§ Selected text

In 1990, I was wrestling with a difficult matter that related to the current and future direction of my ministry. An associate pastor wanted to help believers with deep emotional problems by starting some programs based on The Twelve Steps for Christians [RPI Publishing], Henry Cloud’s When Your World Makes No Sense [Oliver Nelson], and some other materials on co-dependency that integrated psychology with the Christian faith. At first, I was open to this, since I myself had used and promoted books by James Dobson, Norm Wright, and other Christian psychologists. So I asked if I could look over the materials that he wanted to use.

The more I read, the more alarmed I became with the way that these books misused Scripture, if they even used it at all. It came to a head when I read Henry Cloud’s contention (pp. 16-17) that the “standard Christian answers,” including faith, obedience, and God’s Word, were, in his words, “worthless medicine”! He proceeds to present a “baptized” version of developmental psychology as the solution to difficult emotional problems such as depression, anxiety, panic, addictions, guilt, and other psychological maladies. I’m ashamed to admit that I was so influenced by “Christian psychology” at the time that my initial response to the book was favorable overall, although his comment about “worthless medicine” really troubled me!

Then early in 1991, I read J. C. Ryle’s classic, Holiness [James Clarke & Co.], with its profound final chapter, “Christ is All.” (I’m heavily indebted to that chapter for this message.) I followed that book with John MacArthur’s, Our Sufficiency in Christ [Word], which confronts the problems of psychology, pragmatism, and mysticism, which have infiltrated the church. He shows how Christ is all-sufficient for us as believers in dealing with life’s problems.

That same year, I read for the first time John Calvin’s Institutes of the Christian Religion [Westminster], which begins with the profound sentence (1.1.1), “Nearly all the wisdom we possess, that is to say, true and sound wisdom, consists of two parts: the knowledge of God and of ourselves.” He elaborates (1:1.2), “Again, it is certain that man never achieves a clear knowledge of himself unless he has first looked upon God’s face, and then descends from contemplating him to scrutinize himself.” He goes on to confront the pride that is “innate in us all.” After finishing that life-changing book, I wrote an article, “How John Calvin Led Me to Repent of Christian Psychology.”

The cumulative impact of those books was to convict me that by endorsing so-called “Christian psychology,” I had been directing people with problems to worldly “wisdom,” rather than to “the unfathomable riches of Christ” (Eph. 3:8). Although I caught a lot of flak then and since then because of my opposition to integrating psychology with the Christian faith, over the past 25 years I have grown more certain that my repenting was the right decision.

I also have realized how far short I myself am from knowing and enjoying the all-sufficiency of Jesus Christ for my every need. That realization was reinforced last year, when I read twice Tony Reinke’s wonderful, Newton on the Christian Life [Crossway], which points out (p. 51) that one of Newton’s favorite biblical phrases was that of our text: “Christ is all and in all.”

§ Study material
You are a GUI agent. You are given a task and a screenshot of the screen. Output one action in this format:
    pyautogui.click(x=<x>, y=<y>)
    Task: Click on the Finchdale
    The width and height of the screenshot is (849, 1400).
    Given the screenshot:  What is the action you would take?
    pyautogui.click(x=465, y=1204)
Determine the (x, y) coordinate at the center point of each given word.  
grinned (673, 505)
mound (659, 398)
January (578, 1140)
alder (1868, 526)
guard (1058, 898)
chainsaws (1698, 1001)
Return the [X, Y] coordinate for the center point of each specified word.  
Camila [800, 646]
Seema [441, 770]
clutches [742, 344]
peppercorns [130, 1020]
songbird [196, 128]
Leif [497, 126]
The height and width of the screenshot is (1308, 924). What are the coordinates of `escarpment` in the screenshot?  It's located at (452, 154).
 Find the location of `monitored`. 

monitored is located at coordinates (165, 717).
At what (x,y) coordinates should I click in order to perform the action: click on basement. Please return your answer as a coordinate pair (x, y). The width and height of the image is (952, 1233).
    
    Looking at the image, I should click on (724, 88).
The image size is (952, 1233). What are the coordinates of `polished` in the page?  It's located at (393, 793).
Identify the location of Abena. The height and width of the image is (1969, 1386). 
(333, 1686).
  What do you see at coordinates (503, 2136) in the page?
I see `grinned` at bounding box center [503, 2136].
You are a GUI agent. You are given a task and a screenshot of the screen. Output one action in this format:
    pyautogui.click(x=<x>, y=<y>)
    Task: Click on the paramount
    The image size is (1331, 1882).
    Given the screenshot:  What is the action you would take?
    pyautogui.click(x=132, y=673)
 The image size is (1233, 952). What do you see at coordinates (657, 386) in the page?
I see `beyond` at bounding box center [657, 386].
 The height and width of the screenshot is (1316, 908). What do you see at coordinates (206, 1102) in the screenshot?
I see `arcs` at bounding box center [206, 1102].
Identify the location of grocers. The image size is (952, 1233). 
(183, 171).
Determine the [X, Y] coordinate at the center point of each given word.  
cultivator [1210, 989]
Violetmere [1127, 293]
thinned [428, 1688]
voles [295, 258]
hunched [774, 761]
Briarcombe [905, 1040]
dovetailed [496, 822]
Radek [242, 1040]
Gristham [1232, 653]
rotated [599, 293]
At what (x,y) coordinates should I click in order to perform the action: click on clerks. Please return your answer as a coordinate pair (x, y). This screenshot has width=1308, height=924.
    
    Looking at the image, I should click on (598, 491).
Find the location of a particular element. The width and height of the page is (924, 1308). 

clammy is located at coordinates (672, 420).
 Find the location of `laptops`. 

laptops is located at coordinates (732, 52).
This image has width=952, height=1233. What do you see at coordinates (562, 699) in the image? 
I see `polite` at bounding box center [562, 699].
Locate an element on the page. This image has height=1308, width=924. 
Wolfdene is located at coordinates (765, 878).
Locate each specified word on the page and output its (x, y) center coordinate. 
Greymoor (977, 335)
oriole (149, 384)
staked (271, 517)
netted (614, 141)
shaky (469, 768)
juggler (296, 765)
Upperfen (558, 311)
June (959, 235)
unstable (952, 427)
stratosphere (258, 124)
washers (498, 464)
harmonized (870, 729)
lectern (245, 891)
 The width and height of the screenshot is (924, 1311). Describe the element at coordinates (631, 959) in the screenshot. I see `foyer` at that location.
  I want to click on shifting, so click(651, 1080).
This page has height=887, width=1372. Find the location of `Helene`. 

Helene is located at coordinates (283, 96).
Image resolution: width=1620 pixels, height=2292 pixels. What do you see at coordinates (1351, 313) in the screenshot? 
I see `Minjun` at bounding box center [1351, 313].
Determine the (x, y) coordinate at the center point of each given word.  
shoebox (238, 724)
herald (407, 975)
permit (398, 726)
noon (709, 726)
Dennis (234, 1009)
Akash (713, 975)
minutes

§ Problem to work on
In the passage on Christian psychology, what is the title of the final chapter of J. C. Ryle's Holiness? The entries are separate from the passage on Christian psychology.

§ Written answer
"Christ is All."